-- begin Text excerpt --

# incolo



## Alaedious

Am I correct in thinking one would say 'Quo incolis?', given one answers in the accusative? 

Thanks for the help!


----------



## Scholiast

Salvete!

Is this meant in the sense of "Where do you live?"?

_incolere_ is used both with an accusative direct object, and sometimes on its own. See L&S at http://www.perseus.tufts.edu/hopper...habetic+letter=I:entry+group=24:entry=incolo1

Σ


----------



## Alaedious

Salvē, Scholiast!

Yes,  I'm trying to say 'Where do you live?' using incolere.  I have already looked at the link you include,  but I don't see an interrogative form which answers my question.  I assume that since incolere takes an accusative compliment/object,  one must say 'Quo incolis?' and not 'Ubi incolis?'.


----------



## Scholiast

Salve tu quoque!

Any of the formulations with a direct accusative object cited by L&S can be made interrogative, such as _quas urbes incolunt?_, _quae loca incolunt?_, _quam partem Galliae incolunt? _&c.

But likewise _incoluntne trans Rhenum Germani?_, _ubi incolere et mercari consueverunt?

__quo_ as an interrogative however seems wrong to me, since (a) it is not an accusative; and (b) as a question-word it means "where *to*...?" ("whither...?"), with motion involved.

Σ


----------



## Alaedious

Hello again,  there!  

I know what you mean when you say it sounds strange, which explains my hesitations.  Yet,  it's already strange to use an accusative form pronoun with a verb meaning 'live' somewhere,  since there's no motion from one place to another involved.  But I'm not sure if that kind of reasoning can be used here. 

My reasoning was as follows:
Vado Romam (accusātīvus).
Quo vādis? 

Incolo Romam (accūsātīvus).
Quo incolis?

:/


----------



## Scholiast

Salve iterum!



> My reasoning was as follows:
> Vado Romam (accusātīvus).
> Quo vādis?
> 
> Incolo Romam (accūsātīvus).
> Quo incolis?


I'm sorry, but this reasoning is flawed. _Romam_ is indeed accusative in both instances, but there is a semantic difference. The accusative is used (not only in Latin, but also in, e.g., German and at least some slavonic languages) both for a direct object and for the destination of a verb of motion. _quo_ is under no circumstances an accusative, however. In _quo vadis_, it is an (interrogative) adverb, not an object, as in the direct statement _eo vado_, "I am going _there_ [thither]", which makes sense as _vadere_ is a verb of motion; but _incolere_ is not. If _quo incolis_ meant anything, it would be "Where are you living *to*?".

-- end Text excerpt --
-- begin Given data --

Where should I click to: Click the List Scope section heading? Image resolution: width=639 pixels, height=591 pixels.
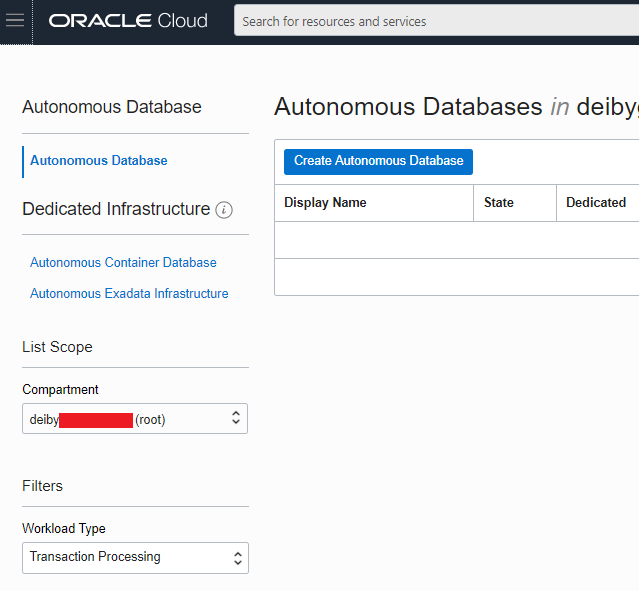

-- end Given data --

Carry on the forum thread about the Latin verb incolere, starting right after its final sentence.

Σ


----------



## Alaedious

I'm still not so sure this reasoning is flawed....   'Quo' seems to signify 'to or towards something'... And interestingly,  in familiar French, one often hears 'Tu habites _*vers*_ où' ([Toward] where do you live?), when one asks to know in which part of the city or country someone lives,  instead of the standard 'Où habites-tu?' (Where do you live?).  The answer, though, can be quite specific (J'habite dans l'avenue Rockefeller, etc...).  What's more,  'vers' in French is usually used for a movement towards an object (Il avance vers le centre de la ville...)    

So why couldn't it be 'Quo incolis?' instead of 'Quam urbem incolis?', meaning, as in French, '(Towards) where do you live?'  

All this is really just conjecturing, though!  The most important thing is to see if anyone can attest that such a form exists or can exist...  Or should one just stay 'Ubi habitas?'  and just be done with it!


----------



## Dib

Alaedious said:


> ...  it's already strange to use an accusative form pronoun with a verb meaning 'live' somewhere,  since there's no motion from one place to another involved.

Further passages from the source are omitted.